Beautiful Lies – in the good case charts can be unclear due to too much data, no distinct colors, missing labels etc. in a worse case it can be miss leading. Few tips and example of such –
http://flowingdata.com/2015/08/11/real-chart-rules-to-follow
RDBMS under the hood – a big part of this post deals with complexity and data structures. This introduction provides the ground to the rest of the post about different processes in the RDBMS, their costs and different optimizations. While I learned a big part of the post content as an undergraduate I wish I would also learn the more interesting part about optimizations.
http://coding-geek.com/how-databases-work/
Scaling and sharding @ pinterest – another link to a post about RDBMS. RDBMS is sometimes considered less sexy comparing to NoSQL, bigdata fancy solutions. This post explains why pinterest chose MySQL as their data warehouse solution and how they scale it. Comparing to the mambo jambo that happen in many companies the fact that this solution works for the for 3 years now is amazing.

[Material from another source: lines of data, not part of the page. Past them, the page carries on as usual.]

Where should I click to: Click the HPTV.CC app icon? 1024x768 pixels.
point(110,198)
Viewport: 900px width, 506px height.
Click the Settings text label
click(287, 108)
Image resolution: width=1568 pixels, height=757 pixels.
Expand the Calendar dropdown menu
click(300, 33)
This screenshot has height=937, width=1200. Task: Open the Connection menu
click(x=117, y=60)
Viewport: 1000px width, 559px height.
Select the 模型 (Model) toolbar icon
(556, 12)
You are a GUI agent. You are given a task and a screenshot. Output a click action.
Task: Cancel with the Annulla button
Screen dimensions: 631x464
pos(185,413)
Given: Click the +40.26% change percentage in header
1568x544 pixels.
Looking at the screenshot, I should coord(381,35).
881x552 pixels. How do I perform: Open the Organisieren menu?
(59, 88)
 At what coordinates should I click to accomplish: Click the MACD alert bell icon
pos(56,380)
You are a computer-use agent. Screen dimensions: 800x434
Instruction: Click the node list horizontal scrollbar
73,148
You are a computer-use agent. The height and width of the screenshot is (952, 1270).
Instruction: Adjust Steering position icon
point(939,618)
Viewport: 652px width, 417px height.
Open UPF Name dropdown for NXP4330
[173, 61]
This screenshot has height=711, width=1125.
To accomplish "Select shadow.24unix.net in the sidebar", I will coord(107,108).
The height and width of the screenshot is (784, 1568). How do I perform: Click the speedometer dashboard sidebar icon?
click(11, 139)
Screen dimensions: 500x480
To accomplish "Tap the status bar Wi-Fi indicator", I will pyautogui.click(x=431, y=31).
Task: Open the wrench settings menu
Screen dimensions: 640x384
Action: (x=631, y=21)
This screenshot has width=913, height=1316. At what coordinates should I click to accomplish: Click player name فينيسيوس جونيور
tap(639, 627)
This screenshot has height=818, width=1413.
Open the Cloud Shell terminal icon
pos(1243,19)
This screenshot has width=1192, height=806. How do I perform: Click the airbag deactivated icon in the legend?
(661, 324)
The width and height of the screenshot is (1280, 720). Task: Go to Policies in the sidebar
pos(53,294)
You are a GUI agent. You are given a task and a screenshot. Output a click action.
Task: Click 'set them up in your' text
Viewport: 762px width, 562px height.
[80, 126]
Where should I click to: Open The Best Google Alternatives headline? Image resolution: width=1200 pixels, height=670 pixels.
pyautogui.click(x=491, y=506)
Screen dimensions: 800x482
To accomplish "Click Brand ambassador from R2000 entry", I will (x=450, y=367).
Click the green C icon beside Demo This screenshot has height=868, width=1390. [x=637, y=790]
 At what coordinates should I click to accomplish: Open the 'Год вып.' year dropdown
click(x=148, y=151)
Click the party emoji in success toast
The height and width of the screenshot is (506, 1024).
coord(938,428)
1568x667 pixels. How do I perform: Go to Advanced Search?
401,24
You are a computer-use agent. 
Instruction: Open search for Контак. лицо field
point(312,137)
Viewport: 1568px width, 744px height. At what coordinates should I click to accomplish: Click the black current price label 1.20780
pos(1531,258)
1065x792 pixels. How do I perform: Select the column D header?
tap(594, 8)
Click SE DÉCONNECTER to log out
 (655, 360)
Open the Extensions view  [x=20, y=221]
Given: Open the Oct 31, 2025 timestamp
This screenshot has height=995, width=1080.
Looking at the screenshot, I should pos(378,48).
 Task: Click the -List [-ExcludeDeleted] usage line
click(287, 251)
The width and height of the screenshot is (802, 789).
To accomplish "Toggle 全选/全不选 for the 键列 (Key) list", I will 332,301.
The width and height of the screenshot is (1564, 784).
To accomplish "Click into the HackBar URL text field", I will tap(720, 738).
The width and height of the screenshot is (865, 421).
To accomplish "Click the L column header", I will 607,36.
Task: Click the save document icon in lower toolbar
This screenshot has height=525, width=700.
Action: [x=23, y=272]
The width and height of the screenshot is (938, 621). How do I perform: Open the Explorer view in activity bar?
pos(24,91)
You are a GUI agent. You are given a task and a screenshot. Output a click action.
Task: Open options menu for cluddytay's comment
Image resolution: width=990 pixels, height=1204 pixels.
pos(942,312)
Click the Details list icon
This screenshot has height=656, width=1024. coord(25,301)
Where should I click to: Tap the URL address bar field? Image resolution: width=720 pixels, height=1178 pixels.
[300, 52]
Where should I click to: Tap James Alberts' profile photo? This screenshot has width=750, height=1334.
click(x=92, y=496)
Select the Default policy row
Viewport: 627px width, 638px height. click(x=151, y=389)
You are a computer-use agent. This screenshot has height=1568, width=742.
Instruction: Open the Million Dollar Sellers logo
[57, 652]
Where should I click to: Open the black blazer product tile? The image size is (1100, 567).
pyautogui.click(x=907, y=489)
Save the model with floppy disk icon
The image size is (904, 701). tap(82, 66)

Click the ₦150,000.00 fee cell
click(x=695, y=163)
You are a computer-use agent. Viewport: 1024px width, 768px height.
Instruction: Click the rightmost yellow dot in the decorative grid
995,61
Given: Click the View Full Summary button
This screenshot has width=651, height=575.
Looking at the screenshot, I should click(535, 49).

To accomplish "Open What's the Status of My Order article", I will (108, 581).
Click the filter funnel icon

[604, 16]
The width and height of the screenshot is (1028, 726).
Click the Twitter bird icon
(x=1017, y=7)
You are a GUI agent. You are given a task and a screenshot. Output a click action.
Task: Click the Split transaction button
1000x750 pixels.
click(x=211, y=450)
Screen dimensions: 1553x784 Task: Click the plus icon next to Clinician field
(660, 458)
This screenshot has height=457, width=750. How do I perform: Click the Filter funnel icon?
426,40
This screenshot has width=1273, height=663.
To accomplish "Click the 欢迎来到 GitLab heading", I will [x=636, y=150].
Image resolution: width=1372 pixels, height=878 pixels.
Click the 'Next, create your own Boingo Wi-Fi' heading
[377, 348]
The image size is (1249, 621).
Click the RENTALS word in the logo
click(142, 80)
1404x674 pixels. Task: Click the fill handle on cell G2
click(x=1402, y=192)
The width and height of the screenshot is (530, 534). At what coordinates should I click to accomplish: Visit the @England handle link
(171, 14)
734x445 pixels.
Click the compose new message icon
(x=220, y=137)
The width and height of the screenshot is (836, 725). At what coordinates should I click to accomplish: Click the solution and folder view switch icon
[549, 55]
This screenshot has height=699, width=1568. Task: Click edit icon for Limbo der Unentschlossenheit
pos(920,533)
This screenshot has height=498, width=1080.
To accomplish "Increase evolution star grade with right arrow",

https://engineering.pinterest.com/blog/sharding-pinterest-how-we-scaled-our-mysql-fleet/
What python cannot do – I was actually very optimistic about this post but ended up a bit disappointed. Some of the points it points on are relevant and the other I find less relevant. By less relevant points I refer to other programming languages with the same disadvantages – java and issues with versions. Several python modules lack good support – really? everywhere there is an open source (and also where there are commercial packages) documentation and quality are never perfect. “Errors can be identified only on run time” – dynamic typing can be both a pro and a con of python, it is a feature of the language. “Slower than other compiled languages” – this is miss leading as python is not compiled and comparing it C++ and C is weird.